What's the fastest way to read a simple numerical list?
Your real problem is
I have a large .txt file
In a txt
file, each number is represented by a sequence of bytes with possibly varying length followed by a newline. When you read it back in, the bytes representing the digits, the number-point and the newline need to be converted back to real numbers. This is time-consuming.
On the other hand, in a binary file, each real number has fixed number of bytes and there doesn't need to be some separator between them like a newline.

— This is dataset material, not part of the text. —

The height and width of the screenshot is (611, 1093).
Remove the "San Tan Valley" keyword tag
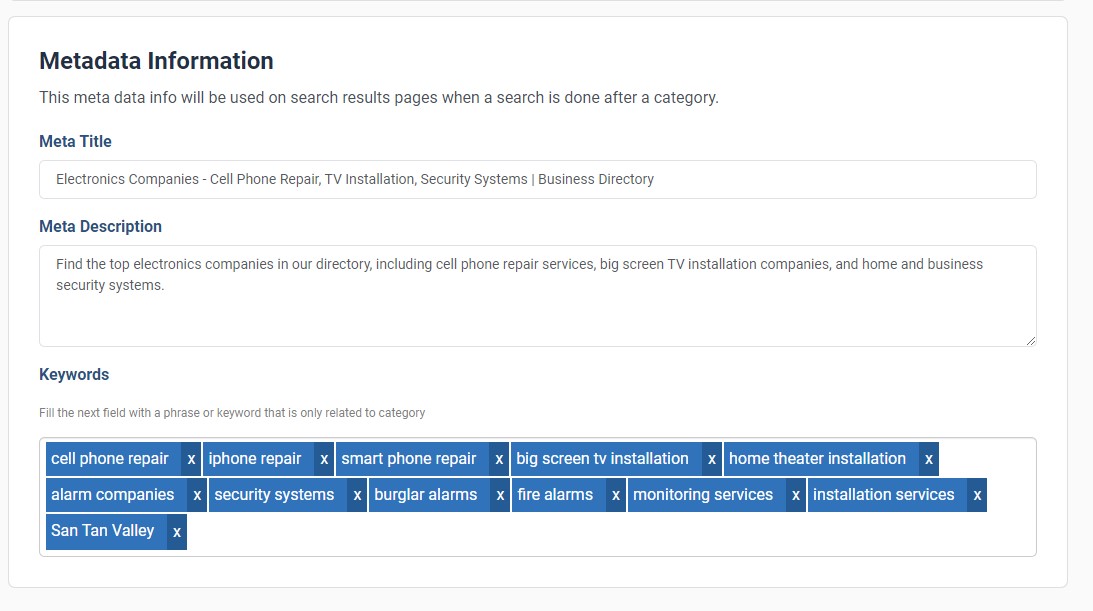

For instance, a "Real32"
contains only 4 bytes, while the same number, e.g. 0.827736082
needs the following bytes in your text-file
ToCharacterCode["0.827736082"]
(* {48, 46, 56, 50, 55, 55, 51, 54, 48, 56, 50} *)
Therefore, to turn this back into a number, you need to re-convert each byte into a digit and rebuilt a real number from it. To give you an idea how time-consuming this is, let us create a sample list with 10^6 entries and export it to a list like yours and to a binary file
list = RandomReal[1, 10^6];
asciFile = "~/tmp/ascii.txt";
binFile = "~/tmp/binary.data";
Export[asciFile, list, "Table"];
st = OpenWrite["~/tmp/binary.data", BinaryFormat -> True];
BinaryWrite[st, list, "Real32"];
Close[st];
The first thing you should note is vast difference in file size
FileByteCount /@ {asciFile, binFile}
(* {19270172, 4000000} *)
and after understanding the paragraphs above, it's clear where this difference comes from. The numbers in list
will look like this 0.21946835530269415
which consists of 19 bytes. Some will be shorter though. With Real32 number using 4 bytes you clearly see where this difference comes from.

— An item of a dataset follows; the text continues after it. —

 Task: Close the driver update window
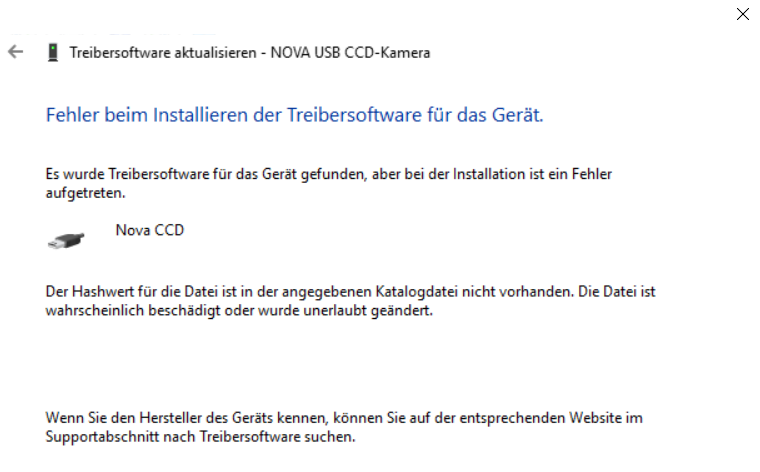742,14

When we look at the timings to read back in each file, we see that the ASCII file needs about 10x the time of reading the binary file.

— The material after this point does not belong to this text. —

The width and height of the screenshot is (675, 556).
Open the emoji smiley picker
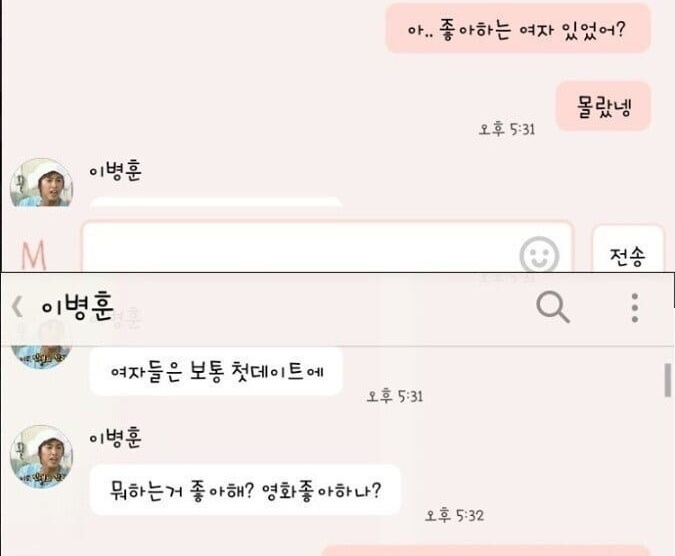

BinaryReadList[asciFile, "Byte"]; // RepeatedTiming
(* {0.12, Null} *)
BinaryReadList[binFile, "Real32"]; // RepeatedTiming
(* {0.018, Null} *)
Therefore, the only acceptable solution for serially reading your data is to use a binary format for storing your data in the first place. This is supported by the fact that even C code that consists of nothing more than a loop to read in your file is not faster.
If your numbers were of fixed length, it might be worth a shot to read in the data in bytes and convert them in parallel into real numbers, but this is not possible in your current layout.
This is not a complete code answer, but you should get the idea.
After running some tests, it seems that reading the data in parallel seems to speed up the process. Unfortunately there are a few hurdles to overcome when splitting up the stream.
Here is what I came up with so far:
filename = "D:\\temp\\list.txt"; (*replace with your file*)
LaunchKernels[];
kernels = Kernels[];
stream = OpenRead[filename];
endPosition = SetStreamPosition[stream, Infinity]; (*obtain the last position in the stream*)
outList = Flatten@ParallelTable[
list = {};
listTemp = {};
stream = OpenRead[filename];
SetStreamPosition[
stream, (i - 1)*Round[endPosition/Length[kernels]]];
Skip[stream, Real];
While[True, (*this is the part that is not working properly at the end of each stream segment*)
listTemp = ReadList[stream, Real, 100];
If[StreamPosition[stream] >= i*Round[endPosition/Length[kernels]],
Break[]];
AppendTo[list, listTemp];
];
list
, {i, $KernelCount}
]; // AbsoluteTiming
The code gets the Length of the stream in characters (note that StreamPosition
is the position in characters, not in lines or numbers). So this is also the part where it gets a little tricky and the code above does not read every single number of your file yet. You might come up with a proper solution, the code above should give you the idea.
Overall this code above cut down the reading time to approximately 1/$KernelCount
of the time when using ReadList
with a single kernel in my experiment.